Derrière cet effondrement quasi généralisé, certains secteurs ont tiré leur épingle du jeu. Sans surprise, les activités de poste et de courrier (+21%), les secteurs du nettoyage (+21%), de l'informatique et de l'information-communication (+7%) ont été les gagnants de cette crise immense.

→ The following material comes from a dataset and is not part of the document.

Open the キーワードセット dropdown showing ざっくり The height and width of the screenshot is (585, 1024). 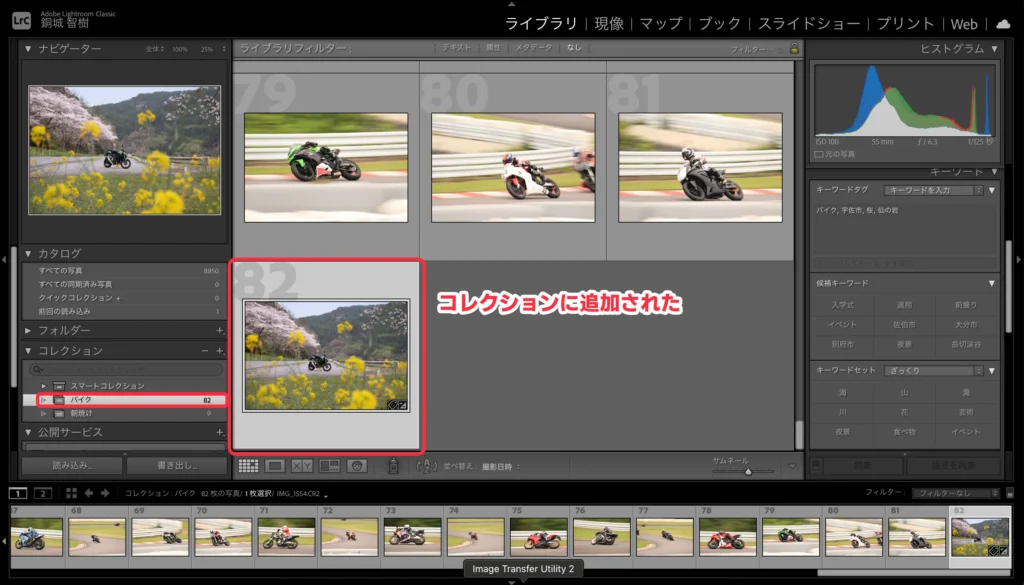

Une généralisation du statut
Ils sont coiffeurs, livreurs, maçons, bouchers, graphistes, comptables... tous les secteurs de l'économie française font désormais appel à ce type de prestation. La libéralisation du statut d'auto-entrepreneur mise en oeuvre sous la présidence de Nicolas Sarkozy a contribué à accélérer le mouvement de "plateformisation" de l'économie française. Le doublement du plafond de chiffre d'affaires autorisé depuis 2018 a également contribué à renforcer le nombre de créations de micro-entreprises. "Les activités liées de façon générale à l'ubérisation de l'économie ont été boostées et amplifiées par la crise sanitaire. Il s'agit de la vente à distance, les activités de livraison à domicile, comme Uber Eats, Deliveroo. A chaque fois ce sont des créations de micro-entreprises qui viennent alimenter cette dynamique. Les enseignes de distribution ont fait appel à des micro-entrepreneurs pour assurer leur livraison. C'est cette dynamique du e-commerce et des livraisons qui est à l'origine du boom des immatriculations en 2020" expliquait l'économiste de Xerfi Laurent Freulat lors d'un récent point presse organisé par l'ordre national des greffiers des tribunaux de commerce.
Un risque de précarité accru
Depuis maintenant plusieurs semaines, les organisations d'auto-entrepreneurs et d'indépendants tirent la sonnette d'alarme sur les risques de paupérisation. Si certains ont pu bénéficier du fonds de solidarité mis en oeuvre par le gouvernement, beaucoup passent entre les mailles des filets de sécurité. Faute de cotisations, beaucoup de micro-entrepreneurs ne sont pas couverts par un système de protection sociale. Dans un récent communiqué, l'Union des auto-entrepreneurs et des travailleurs indépendants a indiqué que la reprise d'activité des auto-entrepreneurs "est aujourd'hui insuffisante pour assurer leur pérennité. Cette population de nouveaux travailleurs est en risque de précarisation".
"Si l'on n'y prend pas garde, plusieurs centaines de milliers d'auto-entrepreneurs seront dès demain des chômeurs supplémentaires, qui plus est non indemnisés sauf par les minimas sociaux. Une situation tragique qui mérite un regard urgent des pouvoirs publics et la mise en œuvre du «quoi qu'il en coûte» pour eux aussi."